Afastado da presidência do INSS desde abril de 2024, após operação da Polícia Federal e da Controladoria-Geral da União (CGU), Stefanutto inicialmente se recusou a responder às perguntas do relator da comissão, deputado Alfredo Gaspar (União-AL). O advogado do ex-presidente justificou o silêncio, alegando que o relator “já teria feito seu julgamento” sobre o caso.

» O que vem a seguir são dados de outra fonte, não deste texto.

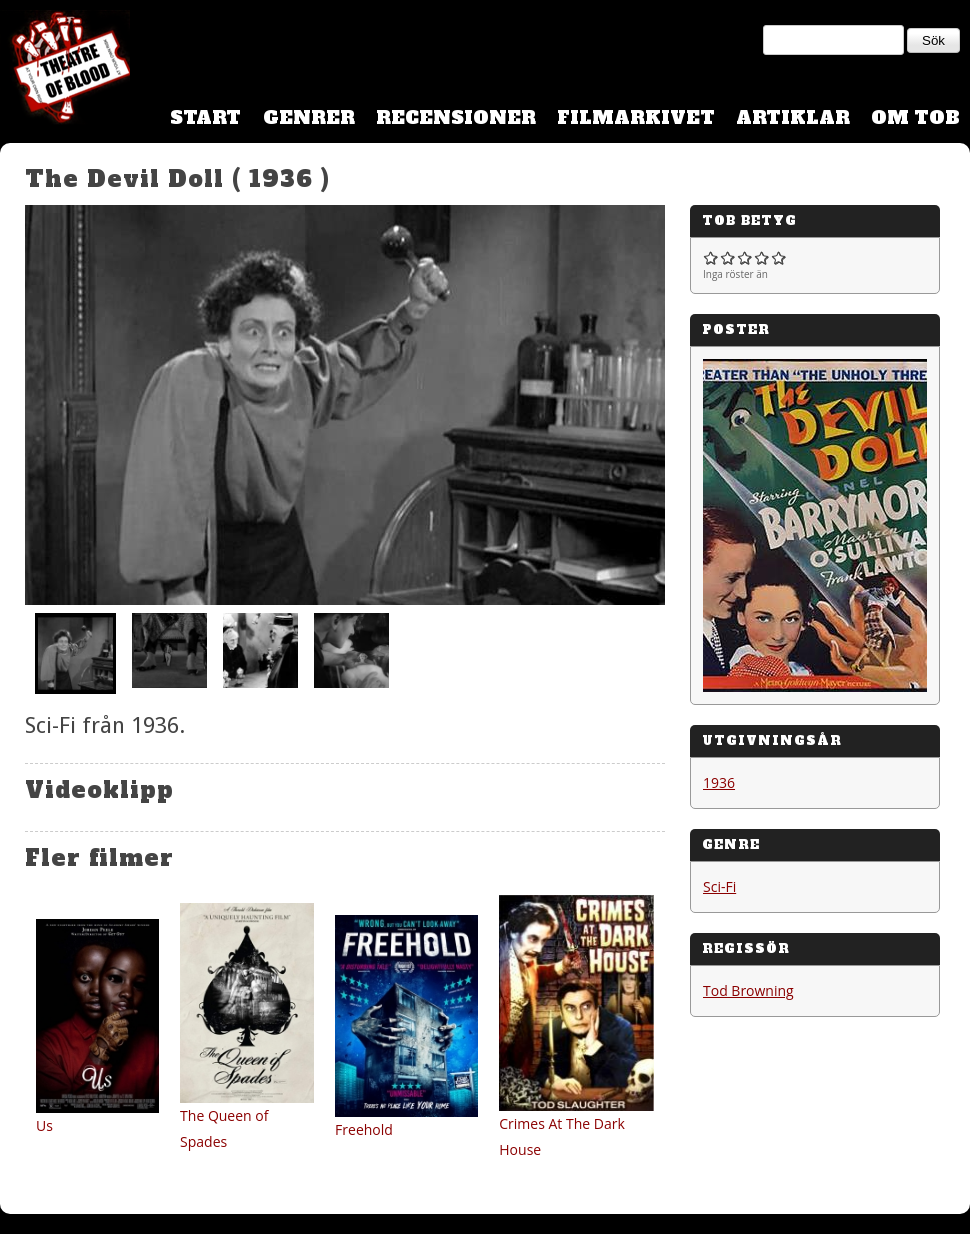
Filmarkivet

Após uma pausa solicitada pelos líderes partidários para negociação com a defesa, o clima de tensão foi reduzido, e Stefanutto voltou a responder parte das perguntas.
Durante a oitiva, o ex-presidente afirmou que, ao assumir o INSS em 2023, adotou medidas para conter fraudes nos descontos associativos, entre elas a criação de uma nova instrução normativa e o processo de implantação da biometria, que, segundo ele, ainda estava em andamento quando deixou o cargo.